Immune checkpoint inhibitors used in melanoma treatment have a consistent profile of skin toxicity, but the effects are generally manageable with simple topical treatments and antihistamines, a new study suggests.
Dermatologists in the UK reviewed reports of adverse effects in 692 melanoma patients received who received checkpoint inhibitors and found that 168 patients (24%) experienced skin toxicity.
Two thirds of the immune-related cutaneous toxicity events were pruritus (n=69; 27%)and a maculopapular eruption or unspecified rash (n=102; 40%), according to the report from a single London centre, the Royal Marsden Centre.

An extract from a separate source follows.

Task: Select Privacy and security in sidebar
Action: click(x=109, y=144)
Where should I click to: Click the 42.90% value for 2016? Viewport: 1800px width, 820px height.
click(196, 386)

Other less common skin toxicities with checkpoint inhibitors included vitiligo (10%), alopecia areata (3%), lichenoid rash (3%), acneiform (3%) and bullous eruption (1%).
Skin adverse events tended to occur within one to four weeks after starting therapy, and most were low grade (grade 1or 2). More severe adverse cutaneous skin toxicities (grade 3 or 4) were seen in 28 of the 692 patients.
The most common sever adverse skin toxicity was a generalised maculopapular eruption with pruritus was the most common severe cutaneous irAE, affecting 16 patients. Others included lichenoid rashes, bullous eruptions and severe rashes.
An emollient and antihistamine was the only treatment needed for more than a quarter of skin adverse effects (28%), while 17% required no treatment at all. Most cutaneous toxicities responded to treatments such as topical steroid (n=75; or systemic steroids, with only eight patients discontinuing checkpoint inhibitors due to skin toxicity.
The study investigators noted that cutaneous immune-related adverse event were more likely to occur with ipilimumab and nivolumab combination therapy than single agent monotherapy, with 42% of the reported skin events occurring in patients who had received ipilimumab and nivolumab combination therapy – and vitiligo being especially common.
They said the findings provided valuable information on skin toxicities of checkpoint inhibitors which are now widely used in melanoma and have resulted in more than 50% survival rates at five years in advanced melanoma .
“This study gives us long term reassurances that these toxicities are generally manageable with simple topical treatments and antihistamines,” they wrote.
“It is important that those patients that require dermatological input are recognised and referred for diagnosis and appropriate management. This reduces the impact of cutaneous toxicity on quality of life and more importantly, enables patients to continue to receive potentially lifesaving treatment rather than stopping [checkpoint inhibitors] unnecessarily.”
The results are published in Clinical and Experimental Dermatology.